In these talks we come across many vignettes of the then Ashramites with whom Sethna was on friendly terms. In Talk Two Sethna speaks about his own psychic opening which happened by the grace of the Mother. About the psychic realization he says `... something like the breaking down of a wall took place and I felt that I was very free, I mean not shut up and cramped in a narrow ego or individuality.' He continues, `To be there, keep within, to feel oneself there is to be perennially, and I might even say unbearably, happy. The light also is present, because some kind of natural truth-feeling is experienced, which guides you all the time.' Wonderful words indeed to be cherished. He sums up his experience jocularly, `when you are psychic you neither sigh nor kick.' One can go on citing many such examples of Sethna's humour par excellence.

One of the most interesting things we come to know and value is Sethna's portrayal of the Mother as the Mother of Love, how She carried all around Her in Her consciousness, nurturing them, protecting them from the constant attacks of hostile forces, for the intensity of Yoga inevitably raises the intensity of the attacks of these hostile forces whose object is to prevent sadhaks from progressing in the path of Yoga. Sethna relates in Talk Six how the Mother answered the eternal question people ask about the presence and power of these forces. Her illuminating answer to this vexed question is one of the gems I find in this book. I venture to give some more of them to the readers.

After the Supramental Manifestation of February 29, 1956, the Mother most emphatically declared:

Lord, Thou hast willed and I execute,
A new light breaks upon the earth,
A new world is born.
The things that were promised are fulfilled.


This gives us all the hope that the world will not be forever the same and there is a golden future awaiting humanity.

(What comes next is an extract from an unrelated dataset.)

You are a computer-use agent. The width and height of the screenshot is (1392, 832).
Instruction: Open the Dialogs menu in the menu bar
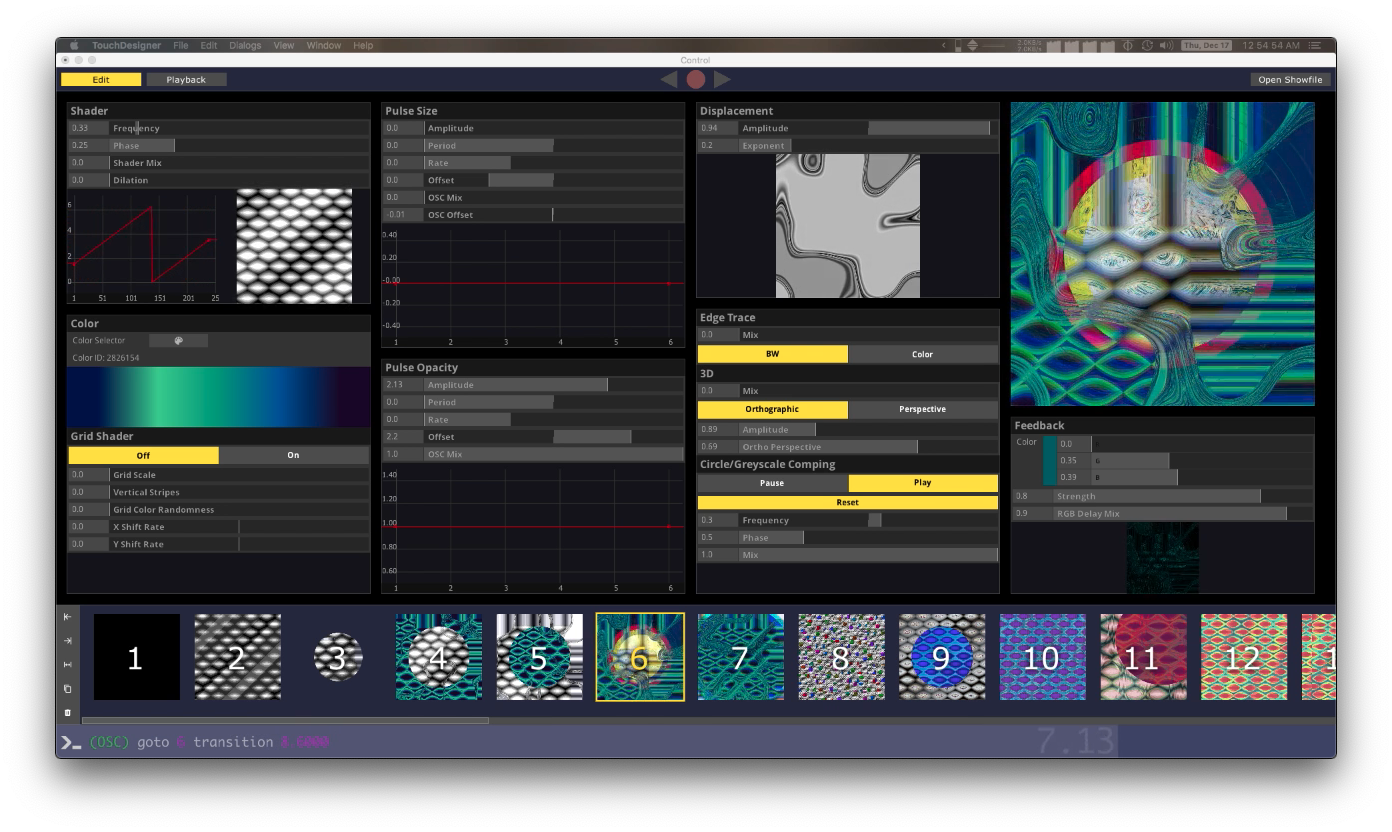[245, 45]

The words `Supermind' and `Overmind' and their connotations are matters of eternal discussion amongst Aurobindonian scholars. Sethna explains, `The Overmind is only the divine aspect of the mind... The Supermind is the Divine self-experienced in its creative movement—directly, immediately.' Clarifying further Sethna explains, `Yet we are always impressed by its proximity to the Supermind and forget the radical, the colossal difference between the two' (emphasis added). The Mother `threw this difference into memorable relief' when she declared, in Sethna's words, `that the gap we feel between our mind and Overmind is less than the gap existing between Overmind and Supermind.' `There is a night between the Overmind and the Supramental Truth-world, and so vast, so deep is it that the Supermind appears above the Overmind as no more than a tiny star at the farthest end of the darkness.' As to the query why one should try to understand these abstruse definitions and explanations Sethna asserts, `I believe that it is necessary not only to attempt doing Yoga but also to attempt understanding Yoga.' That settles the matter and in my opinion, Talk Six is crucial and central to all the other talks, and it is the longest in the series too. We also come to know about the marvellous realization Sethna had of sarvam khalu idam brahma (all this is verily the Brahman). I leave it to the reader to go through these passages carefully and profit from his reading. One can definitely say that a major landmark in the journey of Sethna from a sadhak to a Yogi has been reached.

The two talks of Nirodbaran at the end are full more of humour of the subtle kind and less of serious matter though they reveal that side of Sri Aurobindo's personality that usually one does not associate with a Mahayogi. The book nevertheless ends on a serious note when Sri Aurobindo poses the question which is relevant even today, `The question is what is India going to do with her independence? ... Bolshevism? Goonda-raj? Things look ominous.' Do we have an answer?

In conclusion, this book is doubly welcome for it contains talks on serious spirituality punctuated with uproarious laughter of the audience, a book both informative and illuminating.

— K. Balasubramaniam

"Bala-bhai" teaches English, Mathematics and Numerical Analysis at the Sri Aurobindo International Centre of Education since 1972.